- Location: Wood Buffalo, Alberta
- Coordinates: 55°29′49″N 110°32′12″W﻿ / ﻿55.49694°N 110.53667°W
- Primary outflows: Winefred River
- Basin countries: Canada
- Max. length: 15 km (9.3 mi)
- Max. width: 10 km (6.2 mi)
- Surface area: 122.8 km^{2} (47.4 sq mi)
- Average depth: 8.7 m (29 ft)
- Max. depth: 15.3 m (50 ft)
- Surface elevation: 594 m (1,949 ft)

= Winefred Lake =

Lake in Alberta, Canada

Winefred Lake is a large lake in east-northern Alberta, Canada. It is located in southern Wood Buffalo, in a remote area between Cold Lake and Fort McMurray, and has a total area of 122.8 km2. The closest community is the hamlet of Conklin, at 70 km.

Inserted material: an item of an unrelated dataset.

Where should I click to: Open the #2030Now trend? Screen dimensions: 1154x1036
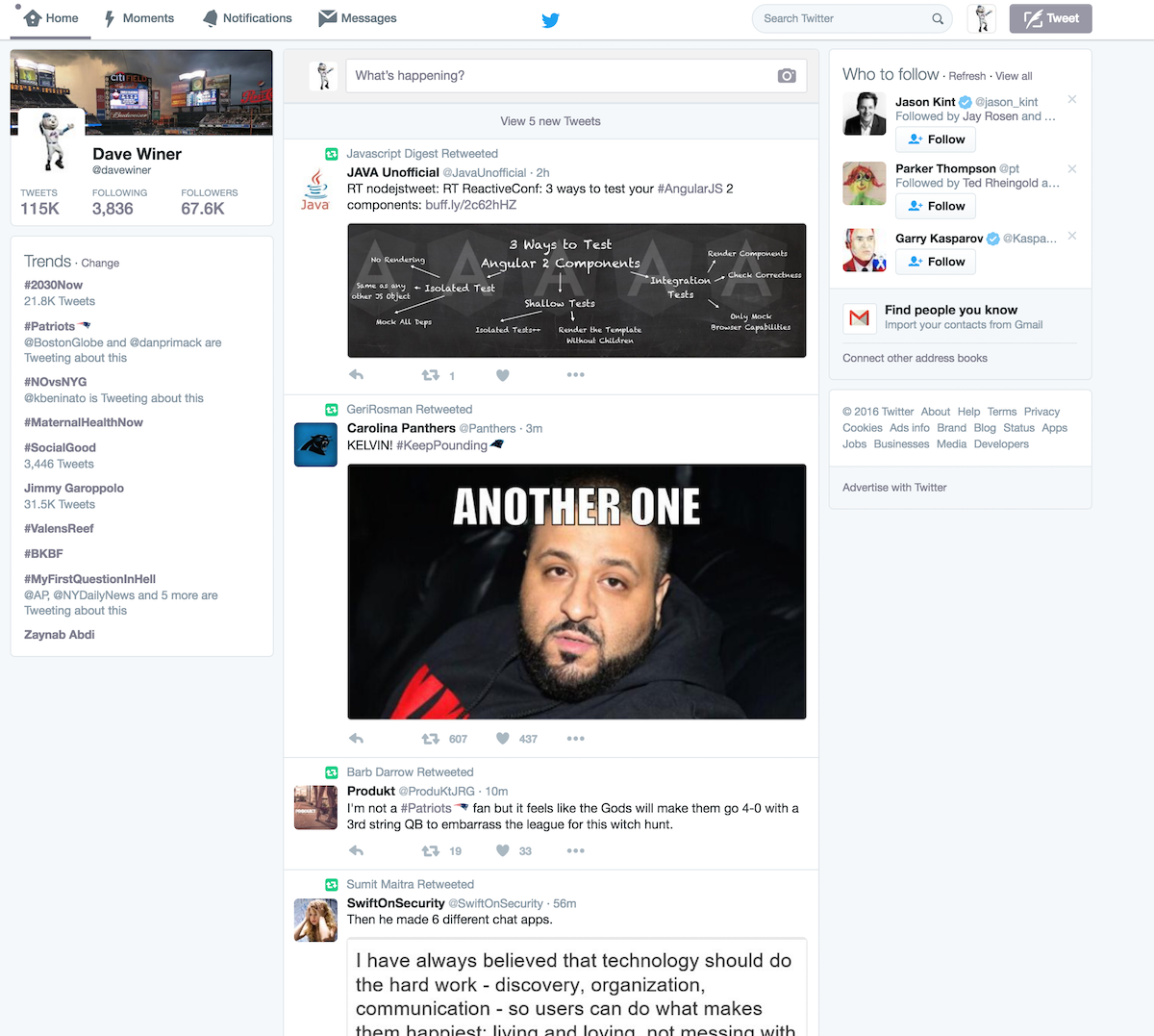pyautogui.click(x=54, y=285)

Ecologically, the lake is set in boreal forest and muskeg environment, with frequent saline water degeneration of the groundwater flow. Winefred lake is drained through Winefred River (Alberta) into Christina River (Alberta) and then in Clearwater River to the Athabasca River.

Winefred Lake is known for fishing, having produced trophy size Northern Pike and Walleye. Hunting is also done around the lake, with moose and deer hunting, as well as trapping.

The 4.53 km2 Winefred Lake Indian Reserve of the Chipewyan Prairie First Nation is established on the northern shore of the lake.